EXERCISE DESCRIPTION:
Reproduce the whole listing below line for line, leaving out the pictures.

EXCERPTED RECORDS:
==============================
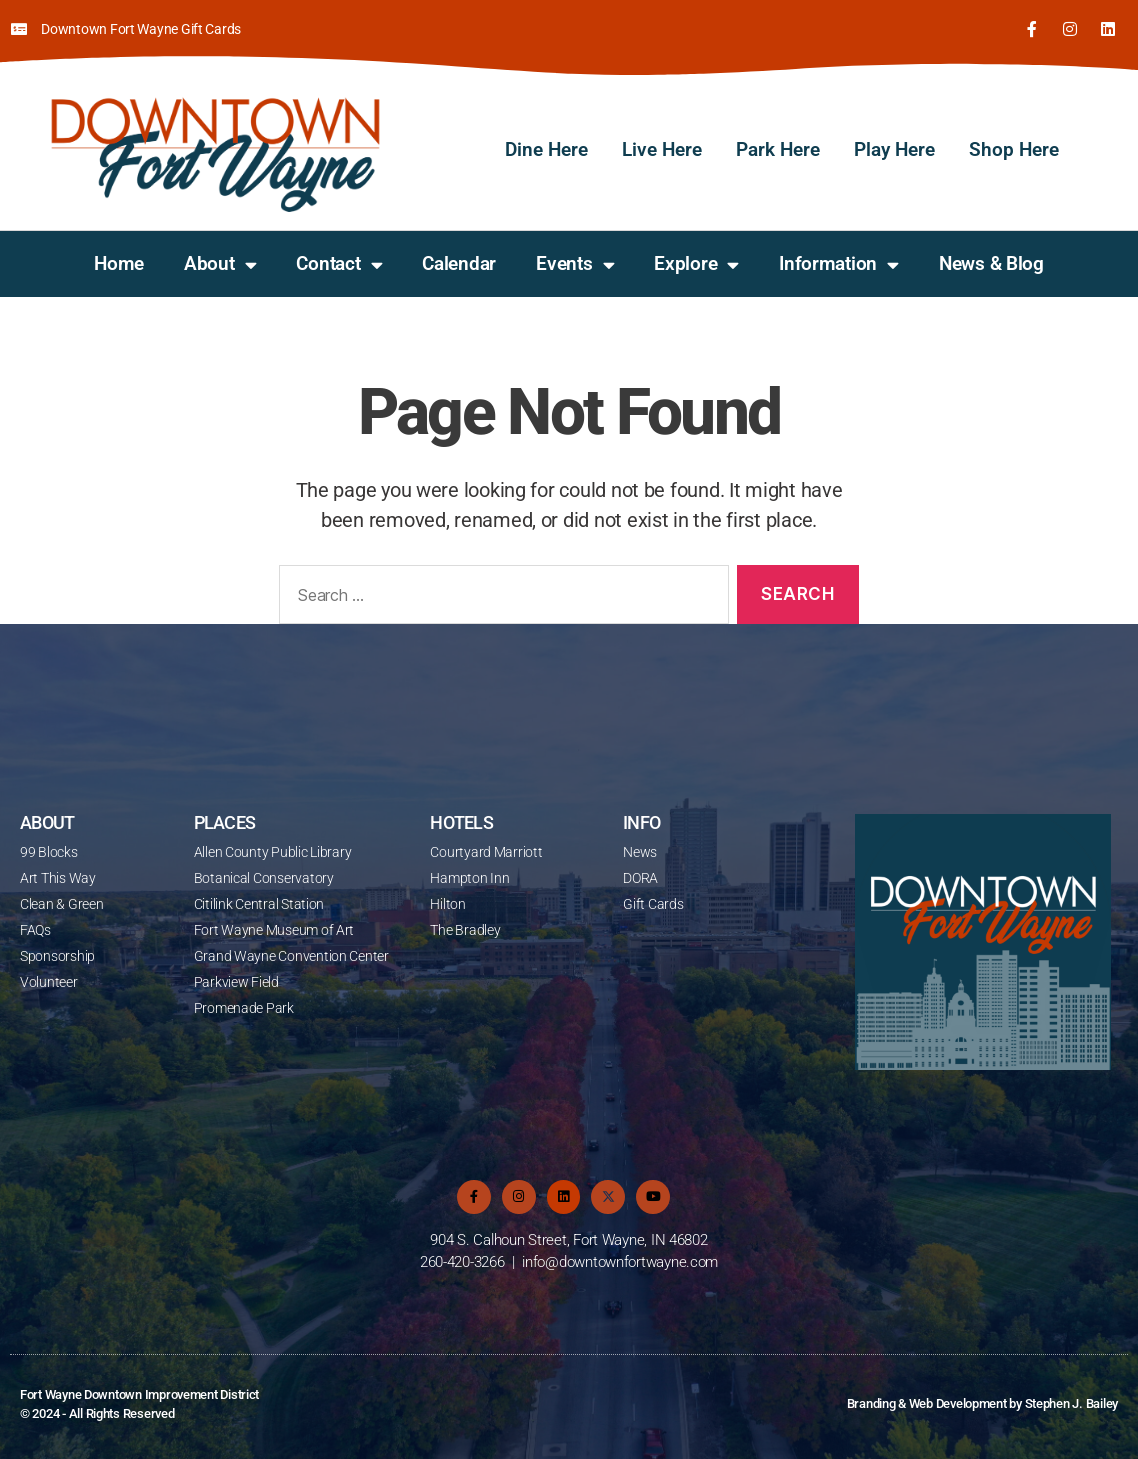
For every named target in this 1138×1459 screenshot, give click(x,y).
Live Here (662, 149)
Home (119, 263)
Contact (339, 264)
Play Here (894, 149)
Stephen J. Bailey (1071, 1403)
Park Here (778, 149)
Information (839, 264)
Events (575, 264)
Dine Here (546, 149)
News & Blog (991, 263)
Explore (696, 264)
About (220, 264)
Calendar (459, 263)
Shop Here (1014, 149)
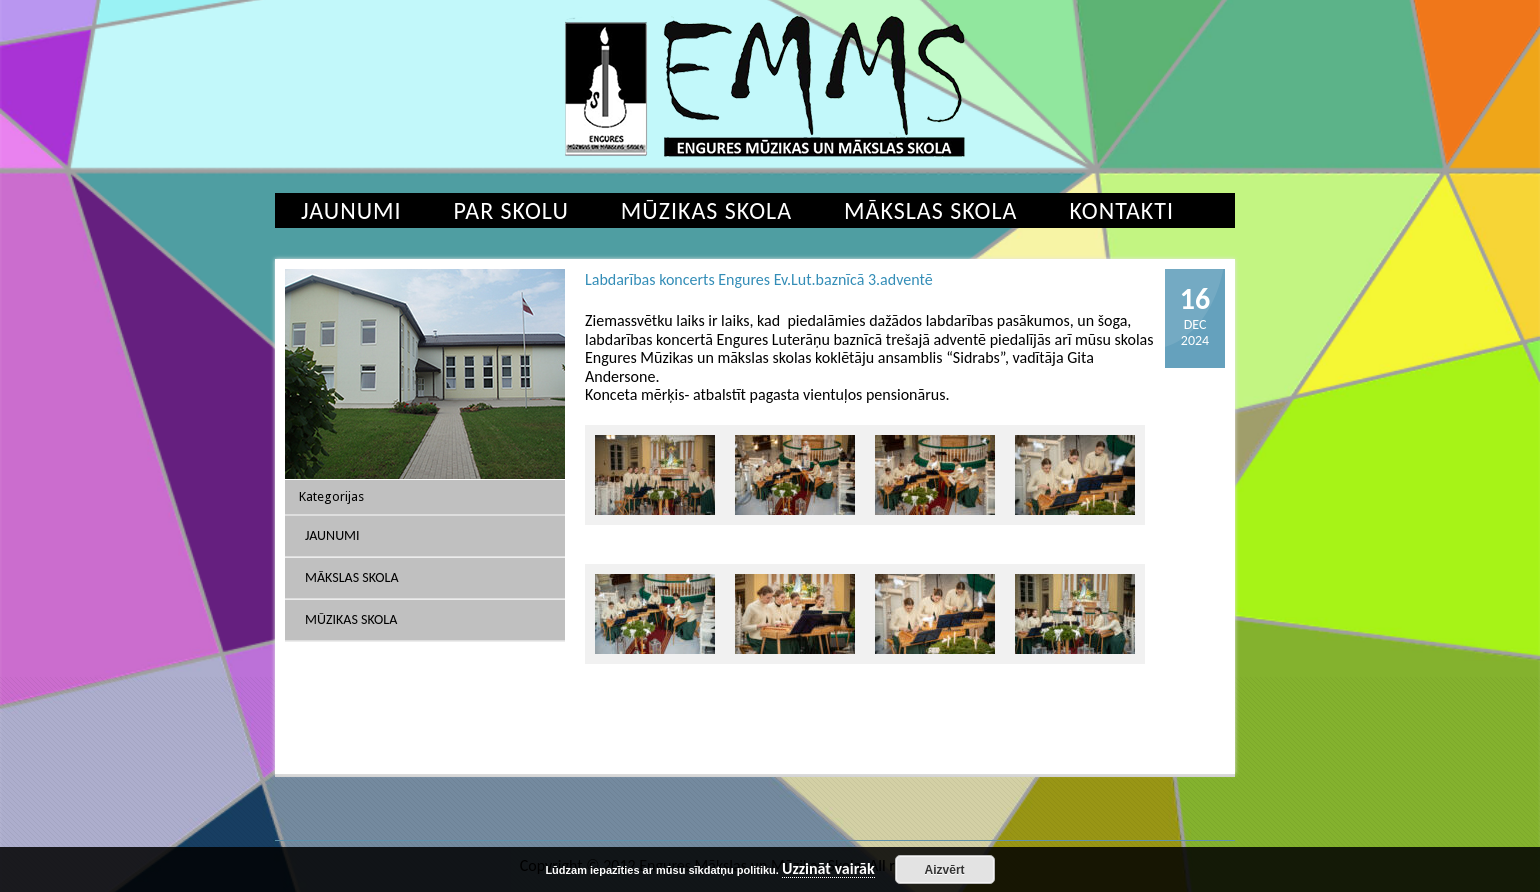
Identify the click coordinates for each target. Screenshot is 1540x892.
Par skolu (511, 210)
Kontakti (1121, 210)
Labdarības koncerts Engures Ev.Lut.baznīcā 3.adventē (759, 279)
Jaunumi (351, 210)
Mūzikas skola (706, 210)
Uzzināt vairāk (828, 869)
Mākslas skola (930, 210)
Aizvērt (945, 870)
==============================
SOLUTION TO THE PROBLEM:
For every named target in this 1138×1459 screenshot, give click(x,y).
Live Here (662, 149)
Home (119, 263)
Contact (339, 264)
Play Here (894, 149)
Stephen J. Bailey (1071, 1403)
Park Here (778, 149)
Information (839, 264)
Events (575, 264)
Dine Here (546, 149)
News & Blog (991, 263)
Explore (696, 264)
About (220, 264)
Calendar (459, 263)
Shop Here (1014, 149)
Identify the click coordinates for each target. Screenshot is 1540x892.
Par skolu (511, 210)
Kontakti (1121, 210)
Labdarības koncerts Engures Ev.Lut.baznīcā 3.adventē (759, 279)
Jaunumi (351, 210)
Mūzikas skola (706, 210)
Uzzināt vairāk (828, 869)
Mākslas skola (930, 210)
Aizvērt (945, 870)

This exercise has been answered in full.